Backward View Perspective
When I say "Backward View Perspective," I am talking about a judging a person by their looks. Backwards because I don't feel like beauty and love should be based on a physical judgement. This idea of a backward view perspective comes from a study that I read called "Back View of Beauty: A bias in attractiveness judgement." In this study, they found "the average attractiveness of the back-view photographs was rated higher than the front-view photographs, though the bias depends on the combination of viewer and viewed person's gender. We found a stronger (and significant) bias in judgement of female attractiveness by male viewers; men tended to perceive or expect higher attractiveness of an unknown woman when he first sees her from behind." While I feel there is something to be said about the findings related to gender (this made me think about what this Sonnet would have looked like if it were written by a woman), the more important thing to not is what this teaches about beauty. To me this looks like lust.

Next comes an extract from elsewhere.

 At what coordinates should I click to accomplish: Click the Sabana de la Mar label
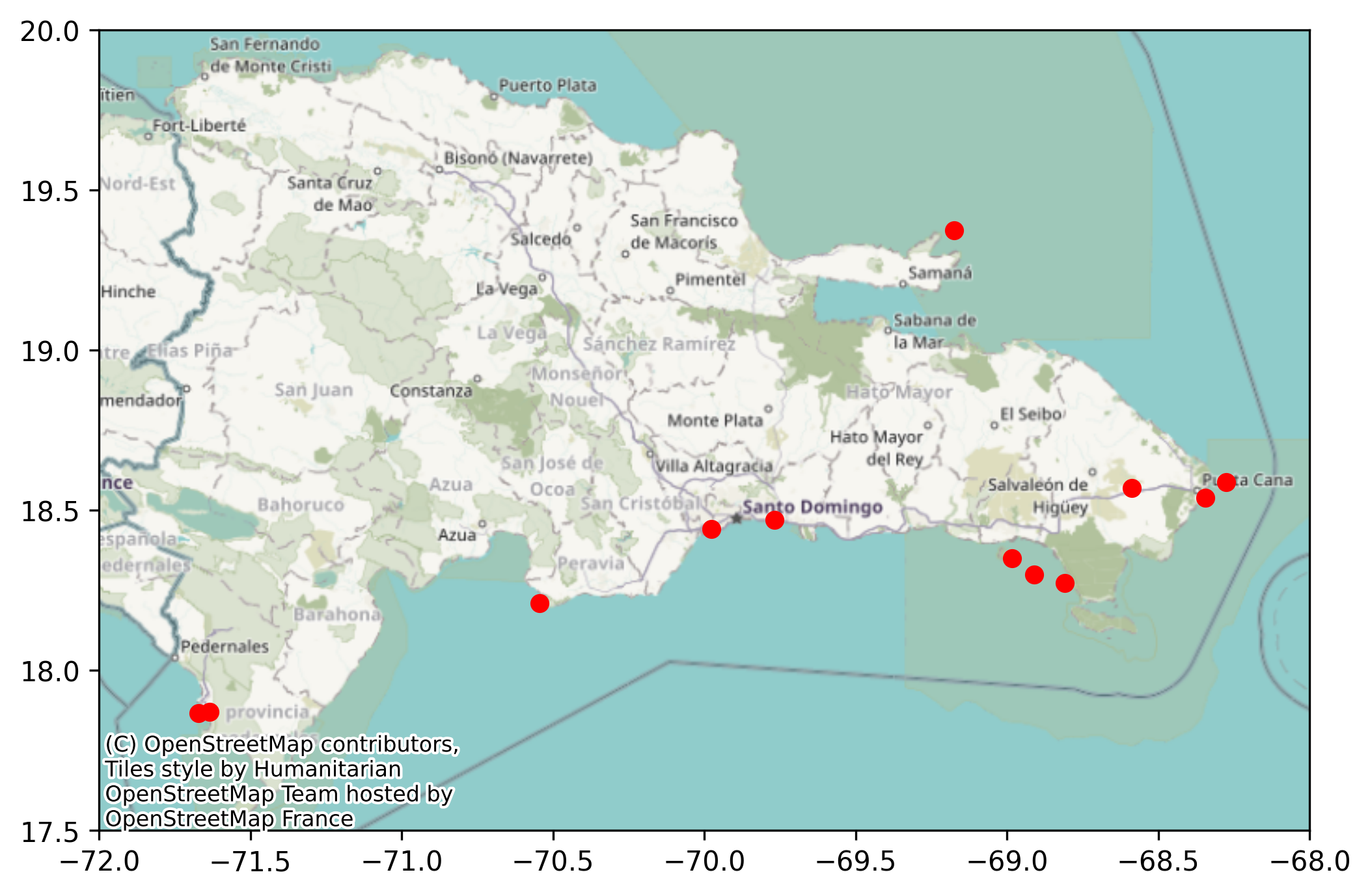click(x=933, y=331)
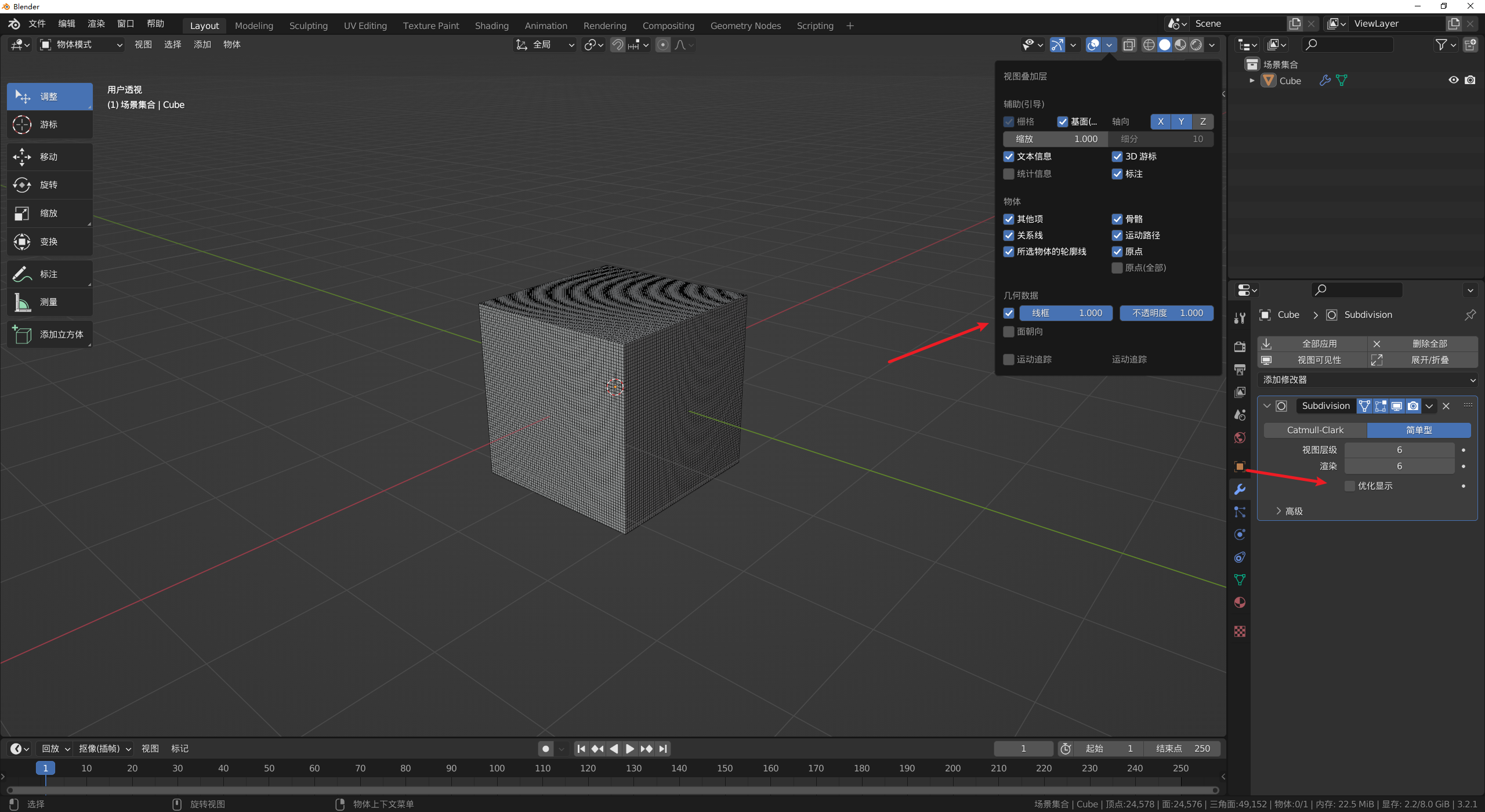
Task: Click the play animation button
Action: click(630, 749)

If a person is only looking at the outward appearance of people (i.e., his or her judgements of beauty or social status of the other person), then he or she may, or may not attempt, to get to know that person based on what he or she sees. I think of this as window shopping for the "perfect boyfriend," "perfect girlfriend," or "perfect spouse." Studio C portrayed this phenomena in a skit/song, "Love from Afar." Of course this portrayal is exaggerated and appears to be extreme, but is it?
Physical beauty might fade, but does that mean a person can no longer be beautiful?
Dove has started a few campaigns to promote inner beauty including commercials, hashtags, and billboards that promote a more open view of what beauty is and how women should see themselves. This of course in opposition to how women should try to appear to be considered "beautiful" according to the world's view or to Shakespeare's standards.
So what does it matter? Is Shakespeare describing a fantasized person? At the time Shakespeare sees a "perfect" body, but this body will not last. The things of beauty that Shakespeare is praising, will fade and if a person tries to reach that level of "beauty" and lives for praise for being beautiful, then he or she will soon begin to fade in the chronicles of time like the "dead ladies" and "lovely knights." But not all readers can recognize this. And yet we still read this timeless sonnet, for what purpose? To fantasize that one day we will find someone that fits such a high description of beauty? Or can we appreciate the literature and separate it from what we see as beauty and what we look for in love.